[Requests]
1 > Using the passage on cloud database stress tests, answer each question:
(a) What message raises most of the Azure Table Storage connection errors?
(b) What kind of error is the "Access Denied" message from Google App Engine?
(c) Which data were used to draw the CDF diagram of stress write/read throughput?
2 > Reproduce, word for word, the stretch of the passage on cloud database stress tests from "The network from" through "may be triggered.".

[Text shown]
---

For Azure Table Storage, the connection error percentages begin to leap, from less than 1% in Round
2, to more than 50% and 30%, separately in read test and write test, in Round 5. The overall error
connection requests take almost one third of all read requests as well. Most of connection errors are
raised due to “Read time out”. It occurs 9728.20 times on average in each scheduled test, varying in
a range of 8156 times to 12775 times.
The “Read time out” message means that a client application does not receive any response for its
sent request, leading to the occurrence of time out error. Because there is no way to get into
Microsoft Windows Azure’s instance, as Amazon does, to identify this issue. Some conclusions can be
The cloud hosting server of the web application reaches its capability.
The network from Australia to USA is not well connected as expected due to insufficient
external connections and geography.
Peers in the same network have some effects on the test.
For App Engine Datastore, it keeps the connection error percentages around 25% from Round 2 to
Round 5 in write test, and less than 25% in read test. Most connection errors from Google App
Engine contains “Access Denied” message, which is a standard HTTP 401 error. But there is no HTTP
401 error in web application access logs. It means these requests are blocked before getting into the
web application. The conclusion can be presumed that the access is restricted due to a firewall.
When thousands of requests go into Google App Engine concurrently from the same IP, the rule of
the firewall may be triggered.
3.4.5 CDF OF STRESS WRITE/READ THROUGHPUT ON CLOUD
Figure 16: CDF of Stress Write/Read Throughput on Cloud Databases
Within every response of a successful request, there is a database processing time attached. The
time could be used together with the request time to calculate the speed of every database
transaction, and draw the CDF of stress write/read throughput. All data in Round 3 of stress tests are
used to draw this diagram.
According to the diagram, the first thing needs to be considered is that, instead of being the first
place in writing and reading test, Amazon LocalDB conversely performs the worst among all these
platforms which implies the poor handling concurrent requests capability. Moreover, except for
Amazon LocalDB, App Engine Datastore, Amazon SimpleDB and Azure Storage all show higher speed
in read test rather than write test, while Amazon LocalDB seems quite similar.

---

[Listed entries]
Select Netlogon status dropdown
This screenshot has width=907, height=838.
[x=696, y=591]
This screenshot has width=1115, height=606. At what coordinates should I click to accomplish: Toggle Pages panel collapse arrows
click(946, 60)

---

[Answers below]
1 >
(a) "Read time out"
(b) A standard HTTP 401 error
(c) All data in Round 3 of the stress tests

2 >
The network from Australia to USA is not well connected as expected due to insufficient
external connections and geography.
Peers in the same network have some effects on the test.
For App Engine Datastore, it keeps the connection error percentages around 25% from Round 2 to
Round 5 in write test, and less than 25% in read test. Most connection errors from Google App
Engine contains “Access Denied” message, which is a standard HTTP 401 error. But there is no HTTP
401 error in web application access logs. It means these requests are blocked before getting into the
web application. The conclusion can be presumed that the access is restricted due to a firewall.
When thousands of requests go into Google App Engine concurrently from the same IP, the rule of
the firewall may be triggered.